**EXERCISE**
Repeat every line below verbatim, and leave the pictures out of your answer.

(Data entries)
-*-*-

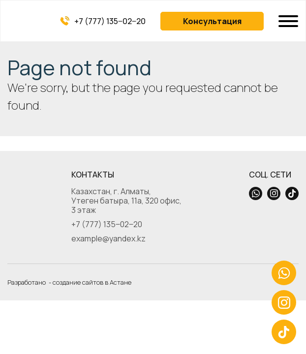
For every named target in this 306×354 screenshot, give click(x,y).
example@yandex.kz (108, 238)
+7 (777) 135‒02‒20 (106, 224)
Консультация (212, 21)
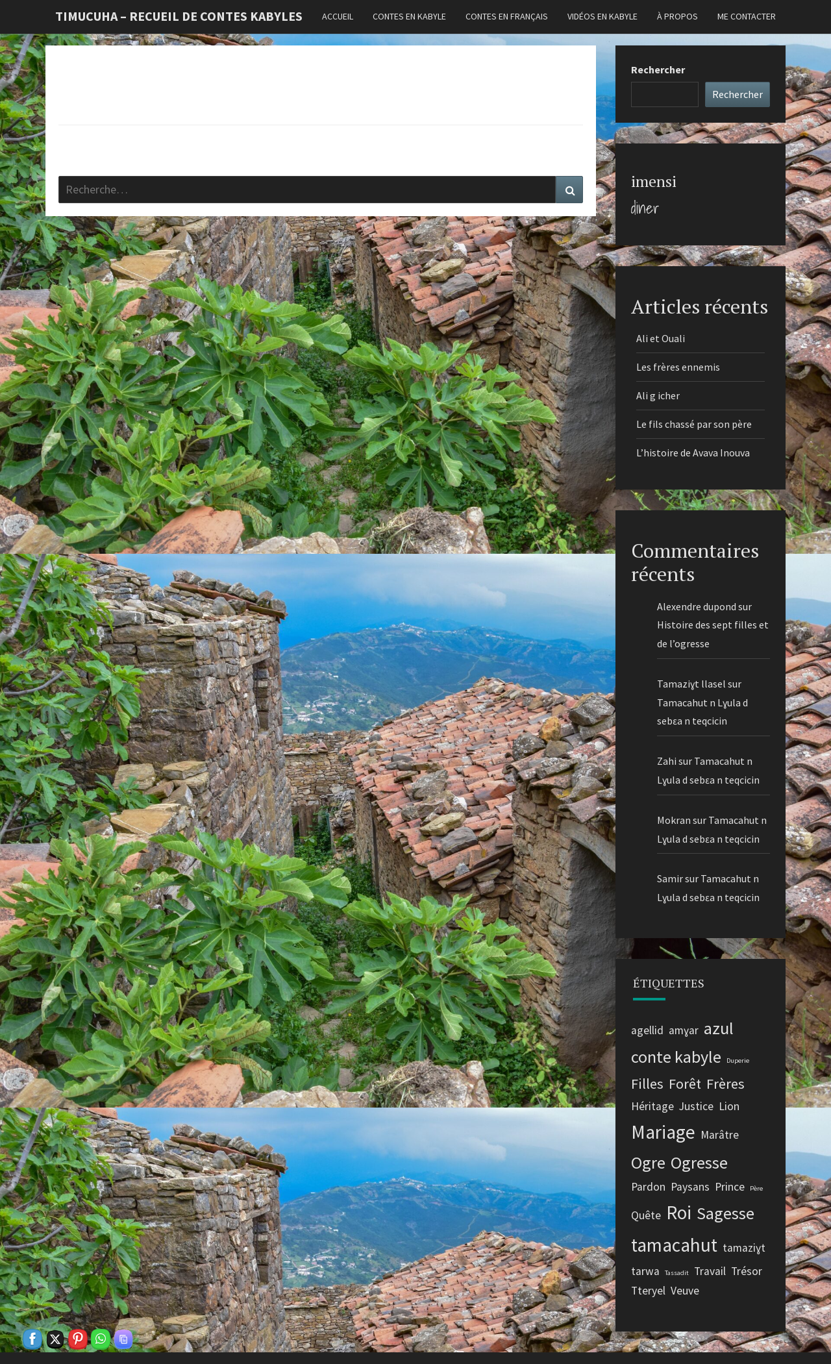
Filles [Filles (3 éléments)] (647, 1083)
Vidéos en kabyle (602, 16)
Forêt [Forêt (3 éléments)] (685, 1083)
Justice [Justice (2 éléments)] (696, 1106)
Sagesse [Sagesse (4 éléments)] (725, 1213)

-*-*-

**OUTPUT BELOW**
For every named target in this 306×354 screenshot, give click(x,y).
example@yandex.kz (108, 238)
+7 (777) 135‒02‒20 (106, 224)
Консультация (212, 21)
Filles [Filles (3 éléments)] (647, 1083)
Vidéos en kabyle (602, 16)
Forêt [Forêt (3 éléments)] (685, 1083)
Justice [Justice (2 éléments)] (696, 1106)
Sagesse [Sagesse (4 éléments)] (725, 1213)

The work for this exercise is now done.